DATA MINING

Nikroshitha
Description.docx

Please click on the link above to submit this week's assignment.

Find a dataset suitable for clustering and use Orange, Weka, or IPython Notebook to find a good set of clusters. Try using various kinds of clustering methods (at least two) and compare the outcomes. Experiment with different parameters of the clustering methods to see which yield the best results. For each method's clustering output, compute descriptive statistics for each cluster and visualize the results. Describe how the clusters differ from each other and how they are alike. Attempt to describe each cluster with a short label that would fit the instances you likely to find in that cluster. Note - you don't need to use all features to do the clustering. Sometimes, it's more appropriate to cluster based on only several features (columns). Remember that if there are too many features, you will encounter the curse of dimensionality and clustering will be difficult.

Describe the data, methodology, and results in a formal technical report. Use the attached template. Make sure to include figures and tables that describe the process and the outcomes, and reference them from the text. Submit your report using a PDF format.

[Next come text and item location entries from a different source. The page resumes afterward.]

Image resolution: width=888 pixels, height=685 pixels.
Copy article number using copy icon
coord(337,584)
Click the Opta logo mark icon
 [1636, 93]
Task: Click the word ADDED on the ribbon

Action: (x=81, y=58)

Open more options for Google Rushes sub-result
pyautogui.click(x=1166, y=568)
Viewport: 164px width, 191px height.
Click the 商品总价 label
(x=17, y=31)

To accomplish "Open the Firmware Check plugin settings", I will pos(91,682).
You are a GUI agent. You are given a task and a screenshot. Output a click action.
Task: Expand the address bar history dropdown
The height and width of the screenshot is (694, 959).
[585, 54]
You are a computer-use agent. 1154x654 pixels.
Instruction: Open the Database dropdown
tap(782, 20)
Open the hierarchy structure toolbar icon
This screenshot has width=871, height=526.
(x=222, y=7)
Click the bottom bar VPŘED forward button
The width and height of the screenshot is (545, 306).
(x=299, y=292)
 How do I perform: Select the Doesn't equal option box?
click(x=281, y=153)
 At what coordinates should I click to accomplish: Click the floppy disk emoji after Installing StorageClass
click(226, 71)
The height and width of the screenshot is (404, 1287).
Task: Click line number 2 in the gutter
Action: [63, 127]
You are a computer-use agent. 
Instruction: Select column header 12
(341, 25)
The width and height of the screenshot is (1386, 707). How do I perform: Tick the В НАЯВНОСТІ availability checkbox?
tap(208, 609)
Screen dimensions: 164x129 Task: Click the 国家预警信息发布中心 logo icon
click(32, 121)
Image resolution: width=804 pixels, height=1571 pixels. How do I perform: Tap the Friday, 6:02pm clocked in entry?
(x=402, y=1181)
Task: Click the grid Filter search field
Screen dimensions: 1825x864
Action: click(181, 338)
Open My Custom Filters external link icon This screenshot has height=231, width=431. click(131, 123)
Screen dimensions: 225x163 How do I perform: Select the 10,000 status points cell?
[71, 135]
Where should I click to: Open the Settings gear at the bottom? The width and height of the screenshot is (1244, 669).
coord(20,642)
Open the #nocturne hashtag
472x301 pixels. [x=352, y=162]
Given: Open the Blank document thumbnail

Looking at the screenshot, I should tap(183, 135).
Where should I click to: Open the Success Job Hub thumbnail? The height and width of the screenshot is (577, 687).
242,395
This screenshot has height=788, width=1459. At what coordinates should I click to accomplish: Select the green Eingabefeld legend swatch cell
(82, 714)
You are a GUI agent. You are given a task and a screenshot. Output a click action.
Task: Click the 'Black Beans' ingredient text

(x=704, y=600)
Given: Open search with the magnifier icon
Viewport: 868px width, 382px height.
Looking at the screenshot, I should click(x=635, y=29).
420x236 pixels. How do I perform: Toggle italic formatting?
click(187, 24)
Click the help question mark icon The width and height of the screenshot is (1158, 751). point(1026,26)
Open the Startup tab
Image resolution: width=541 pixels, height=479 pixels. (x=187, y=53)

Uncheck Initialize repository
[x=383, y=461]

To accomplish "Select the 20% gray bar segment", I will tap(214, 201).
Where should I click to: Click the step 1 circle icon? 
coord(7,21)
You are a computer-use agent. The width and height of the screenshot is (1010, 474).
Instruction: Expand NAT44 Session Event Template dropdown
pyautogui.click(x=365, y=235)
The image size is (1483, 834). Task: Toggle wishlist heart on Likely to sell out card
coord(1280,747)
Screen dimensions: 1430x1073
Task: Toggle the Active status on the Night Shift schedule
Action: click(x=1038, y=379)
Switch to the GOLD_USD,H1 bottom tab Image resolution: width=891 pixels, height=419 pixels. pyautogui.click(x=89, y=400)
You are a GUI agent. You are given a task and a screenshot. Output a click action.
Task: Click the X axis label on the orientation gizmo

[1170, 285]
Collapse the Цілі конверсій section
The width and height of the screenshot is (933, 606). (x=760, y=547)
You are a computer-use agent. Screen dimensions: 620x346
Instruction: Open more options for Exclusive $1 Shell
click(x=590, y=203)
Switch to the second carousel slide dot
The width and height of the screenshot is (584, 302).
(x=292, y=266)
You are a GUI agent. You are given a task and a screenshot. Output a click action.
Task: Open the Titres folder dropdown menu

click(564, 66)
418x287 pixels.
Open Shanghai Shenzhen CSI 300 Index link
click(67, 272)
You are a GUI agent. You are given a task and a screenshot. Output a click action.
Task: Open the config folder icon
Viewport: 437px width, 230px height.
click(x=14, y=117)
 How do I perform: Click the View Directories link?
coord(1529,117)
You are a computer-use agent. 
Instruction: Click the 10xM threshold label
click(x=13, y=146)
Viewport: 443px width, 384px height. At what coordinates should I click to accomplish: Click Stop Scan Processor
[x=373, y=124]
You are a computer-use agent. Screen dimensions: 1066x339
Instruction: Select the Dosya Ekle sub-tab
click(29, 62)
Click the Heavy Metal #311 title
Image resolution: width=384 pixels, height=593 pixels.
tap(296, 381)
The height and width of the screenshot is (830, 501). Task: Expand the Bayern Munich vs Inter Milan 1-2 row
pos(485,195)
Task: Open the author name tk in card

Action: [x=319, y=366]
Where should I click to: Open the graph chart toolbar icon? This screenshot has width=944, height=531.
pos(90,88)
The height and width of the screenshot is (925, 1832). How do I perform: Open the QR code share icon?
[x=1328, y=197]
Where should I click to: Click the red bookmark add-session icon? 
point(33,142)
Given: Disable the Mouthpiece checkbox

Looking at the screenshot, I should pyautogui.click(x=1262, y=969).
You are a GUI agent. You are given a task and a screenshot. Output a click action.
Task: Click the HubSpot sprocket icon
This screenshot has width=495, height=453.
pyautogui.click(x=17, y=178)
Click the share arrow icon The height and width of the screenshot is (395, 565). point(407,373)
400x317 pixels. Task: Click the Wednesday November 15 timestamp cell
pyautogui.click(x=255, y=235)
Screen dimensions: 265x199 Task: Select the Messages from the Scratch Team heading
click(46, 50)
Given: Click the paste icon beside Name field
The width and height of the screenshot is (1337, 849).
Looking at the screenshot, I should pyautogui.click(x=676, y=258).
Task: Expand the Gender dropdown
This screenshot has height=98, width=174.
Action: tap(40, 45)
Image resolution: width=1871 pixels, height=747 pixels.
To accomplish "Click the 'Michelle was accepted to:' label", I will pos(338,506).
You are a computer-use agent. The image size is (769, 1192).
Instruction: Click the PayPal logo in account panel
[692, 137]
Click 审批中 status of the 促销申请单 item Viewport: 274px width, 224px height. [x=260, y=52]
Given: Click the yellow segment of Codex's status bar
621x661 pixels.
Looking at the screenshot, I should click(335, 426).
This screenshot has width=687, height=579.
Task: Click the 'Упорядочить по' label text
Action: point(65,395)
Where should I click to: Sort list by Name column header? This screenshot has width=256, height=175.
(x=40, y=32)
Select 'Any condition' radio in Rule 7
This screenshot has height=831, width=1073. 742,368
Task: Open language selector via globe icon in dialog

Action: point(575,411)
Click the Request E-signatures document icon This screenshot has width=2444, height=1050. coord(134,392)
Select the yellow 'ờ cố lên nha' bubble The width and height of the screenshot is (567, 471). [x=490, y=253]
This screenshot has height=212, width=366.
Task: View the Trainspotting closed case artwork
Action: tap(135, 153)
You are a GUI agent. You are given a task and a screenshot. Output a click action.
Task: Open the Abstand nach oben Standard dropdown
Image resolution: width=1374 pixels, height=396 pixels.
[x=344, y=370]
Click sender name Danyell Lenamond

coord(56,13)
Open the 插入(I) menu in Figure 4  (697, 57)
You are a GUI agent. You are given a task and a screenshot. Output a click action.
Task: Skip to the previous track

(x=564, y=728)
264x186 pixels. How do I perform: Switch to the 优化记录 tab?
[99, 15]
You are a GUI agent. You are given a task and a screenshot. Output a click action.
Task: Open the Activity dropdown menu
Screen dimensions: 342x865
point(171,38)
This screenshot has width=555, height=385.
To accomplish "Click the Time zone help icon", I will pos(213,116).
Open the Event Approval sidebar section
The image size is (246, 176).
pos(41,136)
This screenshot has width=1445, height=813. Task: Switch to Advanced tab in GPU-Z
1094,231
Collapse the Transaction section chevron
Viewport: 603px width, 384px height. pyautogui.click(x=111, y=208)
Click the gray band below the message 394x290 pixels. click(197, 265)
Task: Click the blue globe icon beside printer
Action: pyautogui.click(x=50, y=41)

Grading Rubric (25 points total): 0-5: Data (suitable for problem, sufficiently large, non-trivial) 0-5: Methodology (appropriate methods and metrics used) 0-5: Results (non-trivial, interesting, data-driven results) 0-5: Presentation (well written report, good use of figures and tables, used references when appropriate, no spelling or grammar mistakes) 0-5: Following directions (submission format, software used, etc.)

Due NEXT Sunday by 11:59PM CST.